### Selected extract
Ofri Arad (; born 11 September 1998) is an Israeli footballer who plays as a centre-back for FC Kairat and the Israel national team.

Early life
Arad was born in kibbutz HaHotrim, Israel, to a Jewish family. He is the youngest brother of former footballer Dori Arad.

Club career

Arad made his official debut for Maccabi Haifa on 4 August 2018 in a game against Hapoel Ironi Kiryat Shmona in the Toto Cup and also score the winning goal.

He made his Israeli Premier League debut for Maccabi Haifa on 4 December 2018 in a game against Bnei Sakhnin.

He scored is first league goal on 4 December 2019 in a game against F.C. Ashdod.

On May 30, 2021, he won his first adult title, as winning the Israeli Permier league championship, after making 32 league appearances and scoring 1 league goal.

On 19 February 2023 loaned to the Kazakhstan Premier League club FC Kairat for one season.

International career 
Arad made his senior debut for Israel against Slovakia on 14 October 2020, coming in as a sub after half time and contributing to a surprise 3:2 win.

### What is required
Please copy the Ofri Arad biography between "Club career" and "surprise 3:2 win.", inclusive, substituting "Maccabi Haifa F.C." for each "Maccabi Haifa".

### Material supplied

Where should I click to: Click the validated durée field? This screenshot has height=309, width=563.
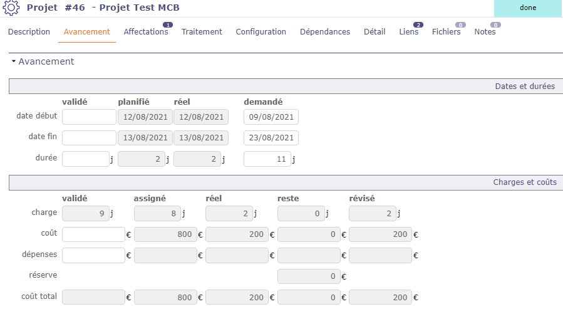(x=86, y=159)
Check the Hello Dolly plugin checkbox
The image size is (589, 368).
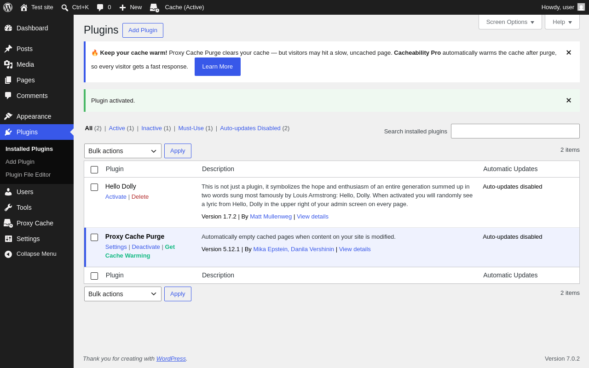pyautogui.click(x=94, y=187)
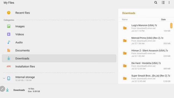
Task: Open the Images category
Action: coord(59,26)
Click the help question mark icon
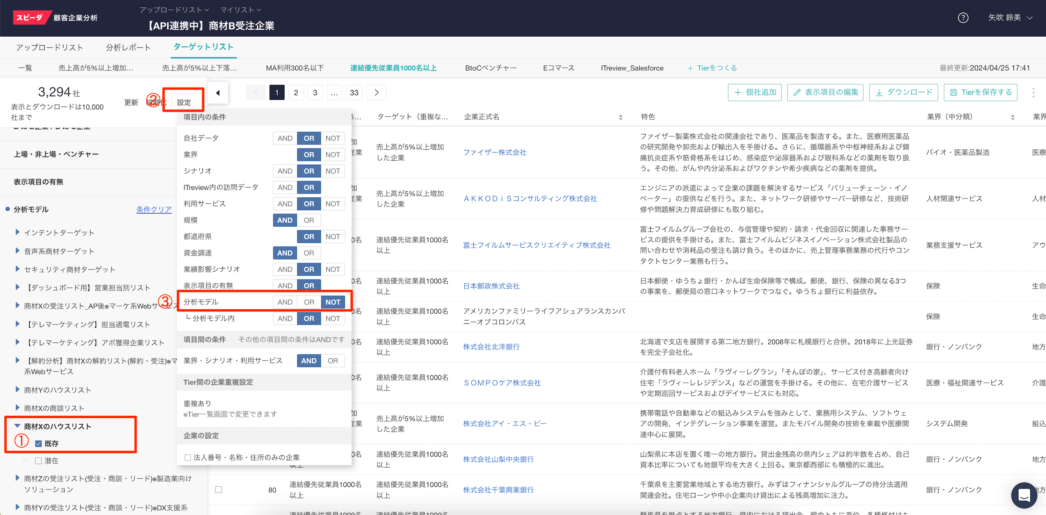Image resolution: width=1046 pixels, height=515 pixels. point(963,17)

### Solution to the exercise
Club career

Arad made his official debut for Maccabi Haifa F.C. on 4 August 2018 in a game against Hapoel Ironi Kiryat Shmona in the Toto Cup and also score the winning goal.

He made his Israeli Premier League debut for Maccabi Haifa F.C. on 4 December 2018 in a game against Bnei Sakhnin.

He scored is first league goal on 4 December 2019 in a game against F.C. Ashdod.

On May 30, 2021, he won his first adult title, as winning the Israeli Permier league championship, after making 32 league appearances and scoring 1 league goal.

On 19 February 2023 loaned to the Kazakhstan Premier League club FC Kairat for one season.

International career 
Arad made his senior debut for Israel against Slovakia on 14 October 2020, coming in as a sub after half time and contributing to a surprise 3:2 win.